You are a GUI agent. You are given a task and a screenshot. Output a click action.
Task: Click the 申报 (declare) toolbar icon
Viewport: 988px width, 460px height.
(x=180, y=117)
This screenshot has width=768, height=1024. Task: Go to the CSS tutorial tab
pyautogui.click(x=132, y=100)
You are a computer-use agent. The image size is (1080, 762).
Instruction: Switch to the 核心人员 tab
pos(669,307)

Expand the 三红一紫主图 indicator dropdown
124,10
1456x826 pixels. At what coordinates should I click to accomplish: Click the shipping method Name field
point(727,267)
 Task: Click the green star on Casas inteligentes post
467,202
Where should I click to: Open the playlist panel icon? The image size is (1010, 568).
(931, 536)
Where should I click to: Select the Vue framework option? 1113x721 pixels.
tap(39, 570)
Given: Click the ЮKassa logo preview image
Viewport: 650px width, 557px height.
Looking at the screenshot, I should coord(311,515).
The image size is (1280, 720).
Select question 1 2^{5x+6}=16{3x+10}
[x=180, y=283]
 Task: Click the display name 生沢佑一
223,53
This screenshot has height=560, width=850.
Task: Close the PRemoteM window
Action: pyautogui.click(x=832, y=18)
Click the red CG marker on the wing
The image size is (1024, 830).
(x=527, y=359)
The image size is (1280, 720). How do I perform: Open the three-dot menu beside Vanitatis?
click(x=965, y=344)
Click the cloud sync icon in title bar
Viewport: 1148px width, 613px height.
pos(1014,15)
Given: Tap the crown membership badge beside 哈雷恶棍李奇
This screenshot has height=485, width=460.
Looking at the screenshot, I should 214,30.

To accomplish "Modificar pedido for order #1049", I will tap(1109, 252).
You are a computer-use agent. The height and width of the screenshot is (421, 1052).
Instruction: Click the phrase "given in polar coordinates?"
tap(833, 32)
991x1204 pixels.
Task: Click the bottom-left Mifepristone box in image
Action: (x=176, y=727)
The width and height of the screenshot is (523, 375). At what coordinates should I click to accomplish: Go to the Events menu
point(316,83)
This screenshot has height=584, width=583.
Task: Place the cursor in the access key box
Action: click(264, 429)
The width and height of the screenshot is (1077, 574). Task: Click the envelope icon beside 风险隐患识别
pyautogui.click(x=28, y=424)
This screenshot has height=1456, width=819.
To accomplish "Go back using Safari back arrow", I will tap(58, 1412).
■ ■ ■ ■
EXERCISE AIM >> Go through the records and copy each one exactly.

ANSWER SECTION >>
You are a GUI agent. You are given a task and a screenshot. Output a click action.
Task: Click the 申报 (declare) toolbar icon
Viewport: 988px width, 460px height.
(x=180, y=117)
This screenshot has width=768, height=1024. Task: Go to the CSS tutorial tab
pyautogui.click(x=132, y=100)
You are a computer-use agent. The image size is (1080, 762).
Instruction: Switch to the 核心人员 tab
pos(669,307)

Expand the 三红一紫主图 indicator dropdown
124,10
1456x826 pixels. At what coordinates should I click to accomplish: Click the shipping method Name field
point(727,267)
 Task: Click the green star on Casas inteligentes post
467,202
Where should I click to: Open the playlist panel icon? The image size is (1010, 568).
(931, 536)
Where should I click to: Select the Vue framework option? 1113x721 pixels.
tap(39, 570)
Given: Click the ЮKassa logo preview image
Viewport: 650px width, 557px height.
Looking at the screenshot, I should coord(311,515).
The image size is (1280, 720).
Select question 1 2^{5x+6}=16{3x+10}
[x=180, y=283]
 Task: Click the display name 生沢佑一
223,53
This screenshot has height=560, width=850.
Task: Close the PRemoteM window
Action: pyautogui.click(x=832, y=18)
Click the red CG marker on the wing
The image size is (1024, 830).
(x=527, y=359)
The image size is (1280, 720). How do I perform: Open the three-dot menu beside Vanitatis?
click(x=965, y=344)
Click the cloud sync icon in title bar
Viewport: 1148px width, 613px height.
pos(1014,15)
Given: Tap the crown membership badge beside 哈雷恶棍李奇
This screenshot has height=485, width=460.
Looking at the screenshot, I should 214,30.

To accomplish "Modificar pedido for order #1049", I will tap(1109, 252).
You are a computer-use agent. The height and width of the screenshot is (421, 1052).
Instruction: Click the phrase "given in polar coordinates?"
tap(833, 32)
991x1204 pixels.
Task: Click the bottom-left Mifepristone box in image
Action: (x=176, y=727)
The width and height of the screenshot is (523, 375). At what coordinates should I click to accomplish: Go to the Events menu
point(316,83)
This screenshot has height=584, width=583.
Task: Place the cursor in the access key box
Action: click(264, 429)
The width and height of the screenshot is (1077, 574). Task: Click the envelope icon beside 风险隐患识别
pyautogui.click(x=28, y=424)
This screenshot has height=1456, width=819.
To accomplish "Go back using Safari back arrow", I will tap(58, 1412).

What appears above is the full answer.